III - Faits et procédure

3. L'Office des produits wallons ASBL (ci-après l'«OPW») assure la promotion et la vente de produits wallons et est dans ce cadre assujetti à la TVA. Il publie notamment une revue. Il obtient une subvention de la Région wallonne avec laquelle il a signé une convention-cadre.

4. L'administration de la TVA a contrôlé la comptabilité de l'OPW le 19 février 1997, ce qui a donné lieu à un procès-verbal du 25 avril 1997. L'administration de la TVA fait grief à l'OPW de ne pas avoir acquitté la TVA sur la subvention de la Région wallonne. L'administration réclame de ce fait un montant de 6 712 500 BEF pour la période 1994-1996, outre un montant non contesté de 33 833 BEF.

5. Une contrainte a été décernée le 7 décembre 1998 pour obtenir le paiement de 6 746 333 BEF (TVA) et de 1 349 000 BEF (amendes), montants majorés d'un intérêt au taux de 0,8 % par mois à compter du 21 janvier 1997. Par exploit du 14 janvier 1999, l'OPW a formé opposition à cette contrainte devant le Tribunal de première instance de Charleroi. Il a conclu à l'annulation de la contrainte pour la somme dépassant le montant de 33 833 BEF et à la condamnation de l'État belge au remboursement des montants indûment perçus, à majorer des intérêts au taux légal.
::::
Exercices
a - D'après l'extrait choisi, à quelle date l'administration de la TVA a-t-elle contrôlé la comptabilité de l'OPW ?
b - Indiquez si chacune des affirmations suivantes concorde avec l'extrait choisi, en répondant par oui ou par non et en citant les mots qui tranchent. (i) L'OPW a formé opposition devant le Tribunal de première instance de Charleroi. (ii) La contrainte prévoyait des intérêts au taux de 1 % par mois. (iii) L'OPW conteste le montant de 33 833 BEF.
c - Transformez en liste le paragraphe de l'extrait choisi qui commence par « Une contrainte a été décernée », en conservant ses faits principaux.
Le matériel provient d'une source différente de celle de l'extrait.

Matériel fourni
::::
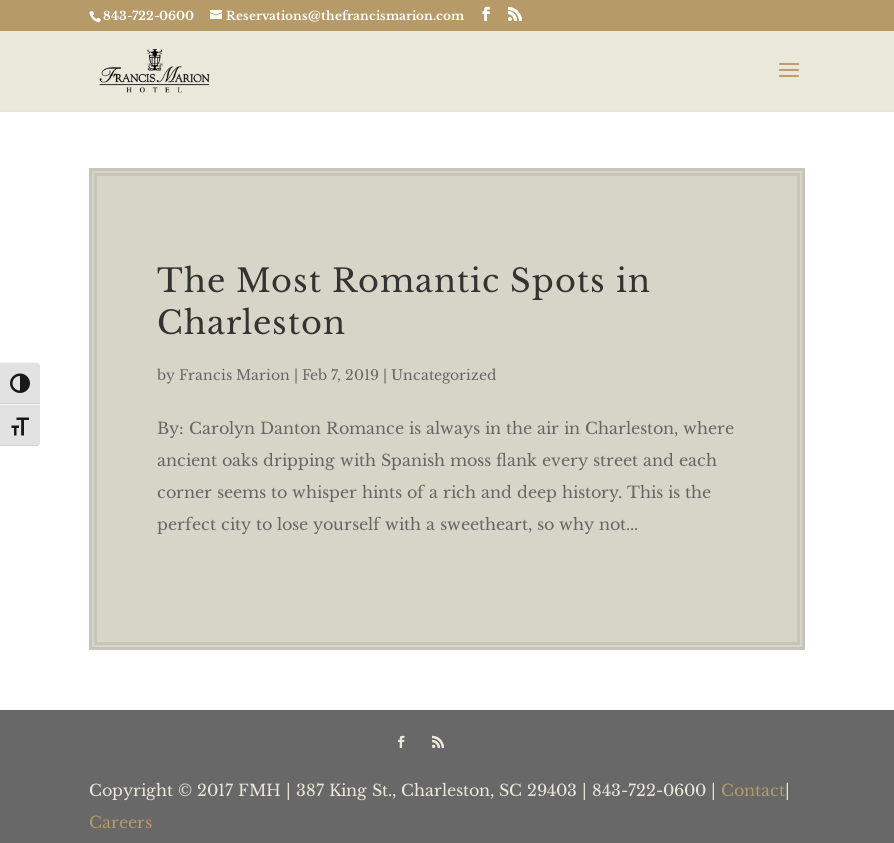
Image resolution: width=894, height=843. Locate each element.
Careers (120, 822)
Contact (753, 790)
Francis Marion (234, 375)
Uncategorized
::::
Réponses attendues
a - Le 19 février 1997.

b -
(i) Oui : « l'OPW a formé opposition à cette contrainte devant le Tribunal de première instance de Charleroi ».
(ii) Non : « majorés d'un intérêt au taux de 0,8 % par mois ».
(iii) Non : « outre un montant non contesté de 33 833 BEF ».

c -
- 7 décembre 1998 : une contrainte est décernée pour 6 746 333 BEF de TVA et 1 349 000 BEF d'amendes, avec un intérêt de 0,8 % par mois à compter du 21 janvier 1997.
- 14 janvier 1999 : l'OPW forme opposition devant le Tribunal de première instance de Charleroi.
- Demandes de l'OPW : annulation de la contrainte pour la somme dépassant 33 833 BEF, et condamnation de l'État belge à rembourser les montants indûment perçus, avec intérêts au taux légal.